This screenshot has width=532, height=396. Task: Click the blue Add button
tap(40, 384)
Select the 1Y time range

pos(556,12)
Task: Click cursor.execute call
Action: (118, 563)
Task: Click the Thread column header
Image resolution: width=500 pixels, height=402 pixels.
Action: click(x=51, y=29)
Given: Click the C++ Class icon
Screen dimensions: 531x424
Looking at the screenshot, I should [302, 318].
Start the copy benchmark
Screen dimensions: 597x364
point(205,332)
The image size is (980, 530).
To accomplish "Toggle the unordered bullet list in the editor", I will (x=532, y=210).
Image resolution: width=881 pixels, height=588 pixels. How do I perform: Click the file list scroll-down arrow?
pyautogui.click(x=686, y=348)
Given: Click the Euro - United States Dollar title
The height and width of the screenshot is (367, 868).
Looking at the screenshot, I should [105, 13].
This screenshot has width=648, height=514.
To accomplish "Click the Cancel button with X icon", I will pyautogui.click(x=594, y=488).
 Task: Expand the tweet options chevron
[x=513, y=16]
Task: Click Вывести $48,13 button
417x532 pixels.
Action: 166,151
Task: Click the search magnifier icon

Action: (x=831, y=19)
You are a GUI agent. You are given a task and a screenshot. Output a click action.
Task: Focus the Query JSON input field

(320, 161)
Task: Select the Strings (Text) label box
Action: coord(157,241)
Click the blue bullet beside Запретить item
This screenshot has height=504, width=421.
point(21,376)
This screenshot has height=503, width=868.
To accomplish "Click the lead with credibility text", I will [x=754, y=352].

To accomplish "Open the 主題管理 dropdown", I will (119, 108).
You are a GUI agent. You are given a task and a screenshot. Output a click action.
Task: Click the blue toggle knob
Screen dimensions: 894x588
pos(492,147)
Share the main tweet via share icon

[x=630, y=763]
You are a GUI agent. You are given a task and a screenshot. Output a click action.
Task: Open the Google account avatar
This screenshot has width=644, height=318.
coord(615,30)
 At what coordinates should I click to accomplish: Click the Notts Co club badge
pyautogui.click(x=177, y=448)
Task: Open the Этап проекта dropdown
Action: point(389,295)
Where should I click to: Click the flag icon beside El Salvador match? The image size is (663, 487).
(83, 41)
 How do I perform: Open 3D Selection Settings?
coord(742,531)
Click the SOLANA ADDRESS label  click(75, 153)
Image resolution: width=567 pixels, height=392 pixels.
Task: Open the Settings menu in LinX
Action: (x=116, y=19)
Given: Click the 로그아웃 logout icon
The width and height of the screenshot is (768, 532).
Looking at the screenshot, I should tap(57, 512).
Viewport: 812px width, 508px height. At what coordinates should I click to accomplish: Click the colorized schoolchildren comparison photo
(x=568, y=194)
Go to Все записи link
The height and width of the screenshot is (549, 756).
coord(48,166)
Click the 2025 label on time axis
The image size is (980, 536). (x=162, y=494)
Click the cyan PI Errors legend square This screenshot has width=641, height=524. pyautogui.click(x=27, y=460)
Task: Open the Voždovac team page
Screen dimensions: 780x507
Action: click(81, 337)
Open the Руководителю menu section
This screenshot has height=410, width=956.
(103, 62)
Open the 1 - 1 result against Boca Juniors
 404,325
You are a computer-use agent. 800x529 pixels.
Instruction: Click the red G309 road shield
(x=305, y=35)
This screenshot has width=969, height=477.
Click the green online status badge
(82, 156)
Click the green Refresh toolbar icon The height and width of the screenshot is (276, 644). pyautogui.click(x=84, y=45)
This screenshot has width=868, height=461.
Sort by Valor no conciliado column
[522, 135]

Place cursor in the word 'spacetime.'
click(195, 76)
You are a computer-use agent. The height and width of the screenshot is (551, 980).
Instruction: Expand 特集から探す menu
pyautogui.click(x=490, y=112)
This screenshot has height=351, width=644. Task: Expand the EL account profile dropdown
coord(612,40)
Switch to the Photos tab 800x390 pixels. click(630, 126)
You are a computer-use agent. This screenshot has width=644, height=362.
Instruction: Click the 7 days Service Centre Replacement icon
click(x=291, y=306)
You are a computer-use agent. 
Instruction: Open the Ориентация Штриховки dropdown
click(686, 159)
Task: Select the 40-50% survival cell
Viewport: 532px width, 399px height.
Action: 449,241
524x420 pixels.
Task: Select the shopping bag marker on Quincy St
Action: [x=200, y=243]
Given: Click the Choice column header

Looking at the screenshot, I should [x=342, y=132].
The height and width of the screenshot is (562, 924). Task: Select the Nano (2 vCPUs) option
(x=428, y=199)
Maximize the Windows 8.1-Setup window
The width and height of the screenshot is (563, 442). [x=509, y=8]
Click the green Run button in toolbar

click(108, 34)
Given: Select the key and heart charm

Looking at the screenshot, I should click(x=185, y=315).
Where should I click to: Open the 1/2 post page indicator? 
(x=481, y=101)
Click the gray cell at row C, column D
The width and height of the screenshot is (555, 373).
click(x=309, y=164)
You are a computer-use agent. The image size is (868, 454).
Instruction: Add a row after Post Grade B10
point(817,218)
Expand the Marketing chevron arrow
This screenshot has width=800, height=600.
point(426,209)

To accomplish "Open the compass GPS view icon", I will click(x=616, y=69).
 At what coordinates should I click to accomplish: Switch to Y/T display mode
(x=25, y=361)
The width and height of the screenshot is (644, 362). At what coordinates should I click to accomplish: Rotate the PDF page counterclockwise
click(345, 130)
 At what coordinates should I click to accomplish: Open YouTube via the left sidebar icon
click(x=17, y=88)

→ WORK REQUEST:
Return each line of the material above that holds the string "cell".

→ WRITTEN ANSWER:
Task: Select the 40-50% survival cell
Click the gray cell at row C, column D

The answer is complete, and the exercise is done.